Royal Caribbean Group (RCL), the world’s second-largest cruise operator (behind Carnival Corporation), operates three cruise brands: Royal Caribbean International, Celebrity Cruises, and Silversea Cruises, and owns expanding land-based vacation experiences such as Perfect Day at CocoCay. As of Q1 2025, Royal Caribbean Group operates 67 ships with nearly 180,000 berths, covering all seven continents, over 120 countries, and more than 1,000 destinations.

Revenue Breakdown

Royal Caribbean Group’s revenue primarily comes from ticket sales and onboard spending. According to 2024 annual report data, ticket sales account for 70% of total revenue, covering various itineraries and cabin types, while onboard spending, including dining, beverages, casinos, spas, shore excursions, and shopping, contributes 30%. The North American market accounts for 64% of revenue, indicating a high concentration in its primary market.

■ Data:
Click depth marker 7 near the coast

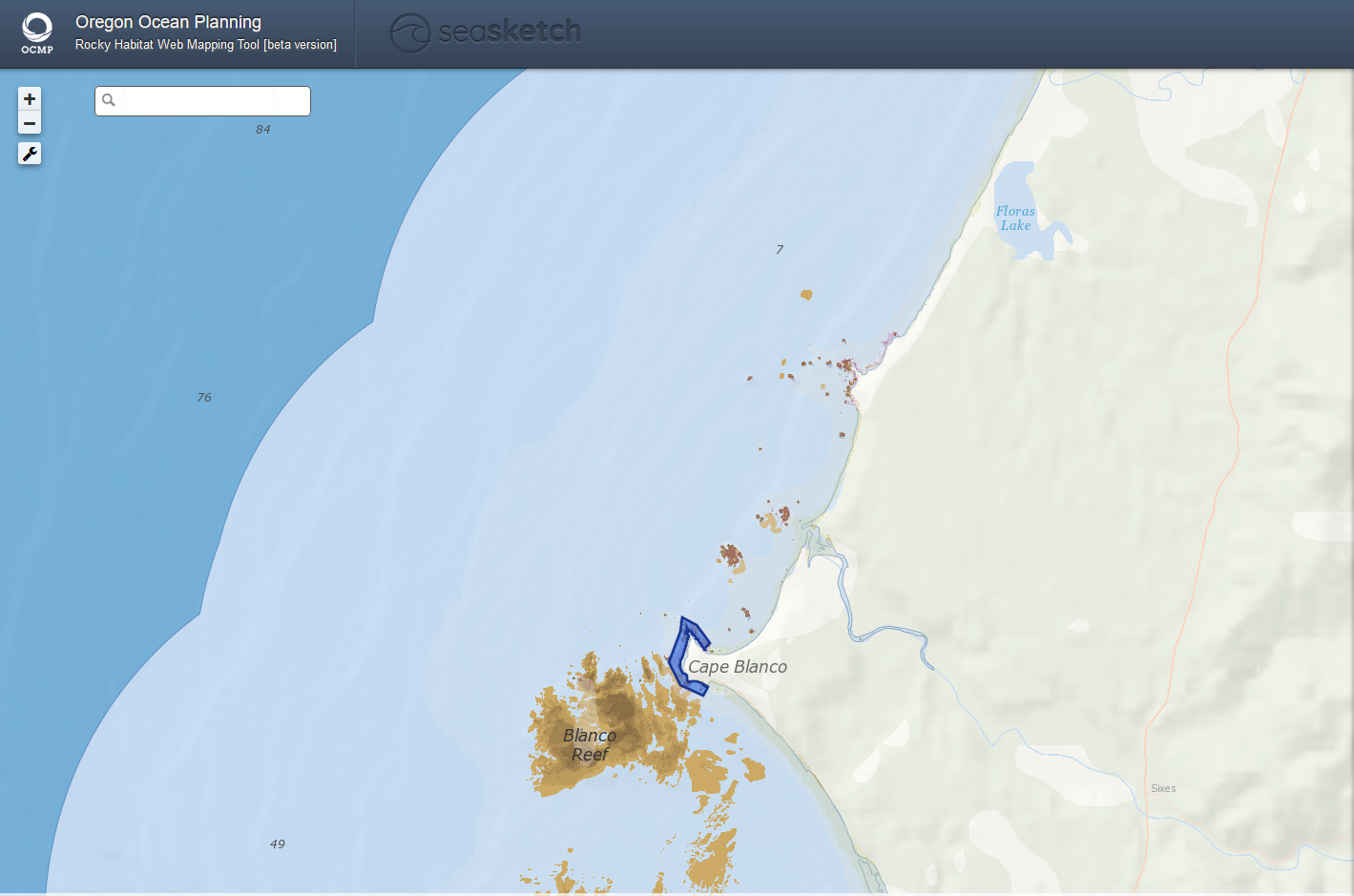[780, 250]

■ Prompt 1:
From the Royal Caribbean Group passage, set down word for word the part that opens with the words containing "Royal Caribbean Group’s" and closes with "its primary market.".
■ Prompt 2:
List every kind of onboard spending that the Royal Caribbean Group passage names.
The data that comes after the text has nothing to do with it.

■ Answer area 1:
Royal Caribbean Group’s revenue primarily comes from ticket sales and onboard spending. According to 2024 annual report data, ticket sales account for 70% of total revenue, covering various itineraries and cabin types, while onboard spending, including dining, beverages, casinos, spas, shore excursions, and shopping, contributes 30%. The North American market accounts for 64% of revenue, indicating a high concentration in its primary market.

■ Answer area 2:
Dining, beverages, casinos, spas, shore excursions, shopping